The project has two objectives. The first is to develop a next generation force field that will allow accurate energy evaluation at atomic level. This objective will be explored with the industrial partner AstraZeneca (See next section). The second is to use related approaches to establish how and to what extent NMR measurements in proteins can be used as a reliable surrogate reporter of the charge distributions at atomic level.
For the second objective, we will focus on molecular interactions that deliver catalysis within enzymes. While knowledge of enzyme catalysis is ever-expanding, fundamental questions relating to the quantification of intra- and intermolecular interactions still limit the ability to predict their catalytic behaviour. The distribution of charge in enzyme active sites, how it relates to atomic positions, and how it changes during the catalytic cycle, are of critical importance to develop a level of understanding where new catalysts can be reliably designed. Currently, access to such information at the accuracy required to understand and predict catalytic rate enhancements dependably, requires a combination of very high resolution structural biology and very high level quantum calculations, along with accurate methods to partition the calculated electron densities to individual atoms. The required resolution is only seldomly available in experimentally determined protein structures, and current computational capabilities dictate that relatively few atoms (<200) can be accommodated in the appropriate quantum calculations, meaning that the generated picture is necessarily limited.
Our preliminary work has established that charge partitioning using the Quantum Theory of Atoms in Molecules (QTAIM) method, derived from the Quantum Chemical Topology (QCT) approach can deliver proof of a quantitative predictable framework linking NMR chemical shifts to atomic charges. The focus is now to take these exciting preliminary data and extend QTAIM derived predictions to enzymes where we have the necessary experimental NMR and X-ray data available for various complexes that represent the catalytic cycle, and appropriate QM models for these. The derived understanding of atomic charge distributions, and how they relate to molecular structure and bond formation / cleavage, at different stages of the catalytic cycle has far reaching consequences for the future exploitation of catalysis.

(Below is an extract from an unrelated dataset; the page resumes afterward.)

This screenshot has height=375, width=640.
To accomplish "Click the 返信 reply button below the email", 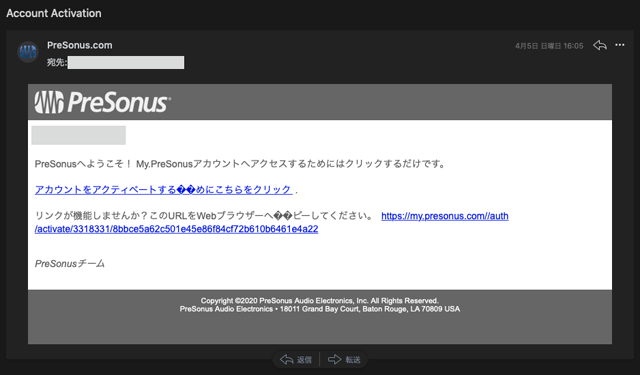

the approach that will be taken to answer these questions (what the student will actually be doing);
The REG method has been developed in the Popelier group and comes with an in-house code called REG.py. The student will be programming in Python, modifying the in-house code REG.py to interface them with the problem of crystal structure prediction. He will investigate the streamlining and speeding up of the REG procedure leading to a severe reduction of computation time. The student will be involved with careful and systematic testing and thus gather unprecedented quantum mechanical insight.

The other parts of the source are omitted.